- _PROMPT_
Write out all the data again, exactly as it stands.

======== SUPPLIED MATERIAL ========

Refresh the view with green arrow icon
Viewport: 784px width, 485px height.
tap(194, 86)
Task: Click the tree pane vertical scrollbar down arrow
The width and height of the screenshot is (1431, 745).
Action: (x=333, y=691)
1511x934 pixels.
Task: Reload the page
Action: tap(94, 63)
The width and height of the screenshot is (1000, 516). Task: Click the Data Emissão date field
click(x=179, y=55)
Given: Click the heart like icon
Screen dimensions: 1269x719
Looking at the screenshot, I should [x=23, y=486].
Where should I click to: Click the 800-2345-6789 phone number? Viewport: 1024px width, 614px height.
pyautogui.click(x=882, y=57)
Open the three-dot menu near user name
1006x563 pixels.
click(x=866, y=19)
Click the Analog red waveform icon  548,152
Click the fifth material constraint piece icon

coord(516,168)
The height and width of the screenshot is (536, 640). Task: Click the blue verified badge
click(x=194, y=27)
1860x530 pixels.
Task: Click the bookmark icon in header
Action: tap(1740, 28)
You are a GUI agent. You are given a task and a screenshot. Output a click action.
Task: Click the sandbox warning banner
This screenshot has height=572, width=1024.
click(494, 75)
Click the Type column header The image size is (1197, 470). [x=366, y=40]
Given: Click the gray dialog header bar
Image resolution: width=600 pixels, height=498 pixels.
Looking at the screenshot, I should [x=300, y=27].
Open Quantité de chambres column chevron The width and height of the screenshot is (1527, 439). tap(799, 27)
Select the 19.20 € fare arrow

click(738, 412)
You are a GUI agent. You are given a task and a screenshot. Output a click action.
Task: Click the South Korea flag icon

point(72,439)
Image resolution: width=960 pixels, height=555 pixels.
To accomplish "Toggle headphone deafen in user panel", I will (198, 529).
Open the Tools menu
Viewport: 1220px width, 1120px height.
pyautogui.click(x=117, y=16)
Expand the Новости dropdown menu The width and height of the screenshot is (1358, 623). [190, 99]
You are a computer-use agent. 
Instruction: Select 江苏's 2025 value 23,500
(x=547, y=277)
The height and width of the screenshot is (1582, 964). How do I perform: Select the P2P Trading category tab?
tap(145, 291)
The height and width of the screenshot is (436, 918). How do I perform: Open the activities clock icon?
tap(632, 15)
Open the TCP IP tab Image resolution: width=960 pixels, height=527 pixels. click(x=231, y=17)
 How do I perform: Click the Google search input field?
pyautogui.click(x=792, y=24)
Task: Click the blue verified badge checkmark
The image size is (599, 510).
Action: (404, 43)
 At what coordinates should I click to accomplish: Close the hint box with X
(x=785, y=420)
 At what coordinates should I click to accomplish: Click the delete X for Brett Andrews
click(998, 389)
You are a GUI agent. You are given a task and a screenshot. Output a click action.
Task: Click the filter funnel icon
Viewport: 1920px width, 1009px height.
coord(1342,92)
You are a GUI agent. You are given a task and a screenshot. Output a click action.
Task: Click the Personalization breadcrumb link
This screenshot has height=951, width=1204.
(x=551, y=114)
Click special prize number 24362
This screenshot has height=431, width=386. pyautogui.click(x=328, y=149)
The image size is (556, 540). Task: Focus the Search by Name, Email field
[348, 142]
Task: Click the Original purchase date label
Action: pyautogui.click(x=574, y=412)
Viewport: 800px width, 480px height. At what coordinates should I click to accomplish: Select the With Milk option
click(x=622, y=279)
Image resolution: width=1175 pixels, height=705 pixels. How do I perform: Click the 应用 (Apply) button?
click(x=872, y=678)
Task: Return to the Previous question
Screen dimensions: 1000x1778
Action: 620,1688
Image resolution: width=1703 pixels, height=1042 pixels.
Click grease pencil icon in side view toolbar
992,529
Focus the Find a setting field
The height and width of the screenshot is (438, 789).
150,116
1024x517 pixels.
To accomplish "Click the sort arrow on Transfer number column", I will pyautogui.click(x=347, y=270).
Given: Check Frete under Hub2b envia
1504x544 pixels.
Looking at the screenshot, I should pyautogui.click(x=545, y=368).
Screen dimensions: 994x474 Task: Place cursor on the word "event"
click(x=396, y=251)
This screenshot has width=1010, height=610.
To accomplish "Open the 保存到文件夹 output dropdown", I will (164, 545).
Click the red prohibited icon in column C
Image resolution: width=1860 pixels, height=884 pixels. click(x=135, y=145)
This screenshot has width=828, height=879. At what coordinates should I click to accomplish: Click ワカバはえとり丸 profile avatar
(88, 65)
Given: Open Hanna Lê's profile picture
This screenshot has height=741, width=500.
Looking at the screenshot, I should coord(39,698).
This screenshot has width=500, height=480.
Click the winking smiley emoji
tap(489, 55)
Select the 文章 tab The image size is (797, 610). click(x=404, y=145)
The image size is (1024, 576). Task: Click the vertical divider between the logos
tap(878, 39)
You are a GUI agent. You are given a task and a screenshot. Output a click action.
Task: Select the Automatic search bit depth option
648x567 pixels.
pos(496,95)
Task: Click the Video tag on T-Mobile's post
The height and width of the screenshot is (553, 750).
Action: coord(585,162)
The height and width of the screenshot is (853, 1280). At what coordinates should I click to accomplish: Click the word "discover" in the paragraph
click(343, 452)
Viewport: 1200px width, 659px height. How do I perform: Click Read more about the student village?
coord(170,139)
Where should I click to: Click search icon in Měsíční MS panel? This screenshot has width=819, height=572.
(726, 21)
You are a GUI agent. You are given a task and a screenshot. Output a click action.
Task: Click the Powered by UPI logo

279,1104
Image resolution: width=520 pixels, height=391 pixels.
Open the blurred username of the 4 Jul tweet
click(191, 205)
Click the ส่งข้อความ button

========

- _REPLY TO THE TASK_
Refresh the view with green arrow icon
Viewport: 784px width, 485px height.
tap(194, 86)
Task: Click the tree pane vertical scrollbar down arrow
The width and height of the screenshot is (1431, 745).
Action: (x=333, y=691)
1511x934 pixels.
Task: Reload the page
Action: tap(94, 63)
The width and height of the screenshot is (1000, 516). Task: Click the Data Emissão date field
click(x=179, y=55)
Given: Click the heart like icon
Screen dimensions: 1269x719
Looking at the screenshot, I should [x=23, y=486].
Where should I click to: Click the 800-2345-6789 phone number? Viewport: 1024px width, 614px height.
pyautogui.click(x=882, y=57)
Open the three-dot menu near user name
1006x563 pixels.
click(x=866, y=19)
Click the Analog red waveform icon  548,152
Click the fifth material constraint piece icon

coord(516,168)
The height and width of the screenshot is (536, 640). Task: Click the blue verified badge
click(x=194, y=27)
1860x530 pixels.
Task: Click the bookmark icon in header
Action: tap(1740, 28)
You are a GUI agent. You are given a task and a screenshot. Output a click action.
Task: Click the sandbox warning banner
This screenshot has height=572, width=1024.
click(494, 75)
Click the Type column header The image size is (1197, 470). [x=366, y=40]
Given: Click the gray dialog header bar
Image resolution: width=600 pixels, height=498 pixels.
Looking at the screenshot, I should [x=300, y=27].
Open Quantité de chambres column chevron The width and height of the screenshot is (1527, 439). tap(799, 27)
Select the 19.20 € fare arrow

click(738, 412)
You are a GUI agent. You are given a task and a screenshot. Output a click action.
Task: Click the South Korea flag icon

point(72,439)
Image resolution: width=960 pixels, height=555 pixels.
To accomplish "Toggle headphone deafen in user panel", I will (198, 529).
Open the Tools menu
Viewport: 1220px width, 1120px height.
pyautogui.click(x=117, y=16)
Expand the Новости dropdown menu The width and height of the screenshot is (1358, 623). [190, 99]
You are a computer-use agent. 
Instruction: Select 江苏's 2025 value 23,500
(x=547, y=277)
The height and width of the screenshot is (1582, 964). How do I perform: Select the P2P Trading category tab?
tap(145, 291)
The height and width of the screenshot is (436, 918). How do I perform: Open the activities clock icon?
tap(632, 15)
Open the TCP IP tab Image resolution: width=960 pixels, height=527 pixels. click(x=231, y=17)
 How do I perform: Click the Google search input field?
pyautogui.click(x=792, y=24)
Task: Click the blue verified badge checkmark
The image size is (599, 510).
Action: (404, 43)
 At what coordinates should I click to accomplish: Close the hint box with X
(x=785, y=420)
 At what coordinates should I click to accomplish: Click the delete X for Brett Andrews
click(998, 389)
You are a GUI agent. You are given a task and a screenshot. Output a click action.
Task: Click the filter funnel icon
Viewport: 1920px width, 1009px height.
coord(1342,92)
You are a GUI agent. You are given a task and a screenshot. Output a click action.
Task: Click the Personalization breadcrumb link
This screenshot has height=951, width=1204.
(x=551, y=114)
Click special prize number 24362
This screenshot has height=431, width=386. pyautogui.click(x=328, y=149)
The image size is (556, 540). Task: Focus the Search by Name, Email field
[348, 142]
Task: Click the Original purchase date label
Action: pyautogui.click(x=574, y=412)
Viewport: 800px width, 480px height. At what coordinates should I click to accomplish: Select the With Milk option
click(x=622, y=279)
Image resolution: width=1175 pixels, height=705 pixels. How do I perform: Click the 应用 (Apply) button?
click(x=872, y=678)
Task: Return to the Previous question
Screen dimensions: 1000x1778
Action: 620,1688
Image resolution: width=1703 pixels, height=1042 pixels.
Click grease pencil icon in side view toolbar
992,529
Focus the Find a setting field
The height and width of the screenshot is (438, 789).
150,116
1024x517 pixels.
To accomplish "Click the sort arrow on Transfer number column", I will pyautogui.click(x=347, y=270).
Given: Check Frete under Hub2b envia
1504x544 pixels.
Looking at the screenshot, I should pyautogui.click(x=545, y=368).
Screen dimensions: 994x474 Task: Place cursor on the word "event"
click(x=396, y=251)
This screenshot has width=1010, height=610.
To accomplish "Open the 保存到文件夹 output dropdown", I will (164, 545).
Click the red prohibited icon in column C
Image resolution: width=1860 pixels, height=884 pixels. click(x=135, y=145)
This screenshot has width=828, height=879. At what coordinates should I click to accomplish: Click ワカバはえとり丸 profile avatar
(88, 65)
Given: Open Hanna Lê's profile picture
This screenshot has height=741, width=500.
Looking at the screenshot, I should coord(39,698).
This screenshot has width=500, height=480.
Click the winking smiley emoji
tap(489, 55)
Select the 文章 tab The image size is (797, 610). click(x=404, y=145)
The image size is (1024, 576). Task: Click the vertical divider between the logos
tap(878, 39)
You are a GUI agent. You are given a task and a screenshot. Output a click action.
Task: Select the Automatic search bit depth option
648x567 pixels.
pos(496,95)
Task: Click the Video tag on T-Mobile's post
The height and width of the screenshot is (553, 750).
Action: coord(585,162)
The height and width of the screenshot is (853, 1280). At what coordinates should I click to accomplish: Click the word "discover" in the paragraph
click(343, 452)
Viewport: 1200px width, 659px height. How do I perform: Click Read more about the student village?
coord(170,139)
Where should I click to: Click search icon in Měsíční MS panel? This screenshot has width=819, height=572.
(726, 21)
You are a GUI agent. You are given a task and a screenshot. Output a click action.
Task: Click the Powered by UPI logo

279,1104
Image resolution: width=520 pixels, height=391 pixels.
Open the blurred username of the 4 Jul tweet
click(191, 205)
Click the ส่งข้อความ button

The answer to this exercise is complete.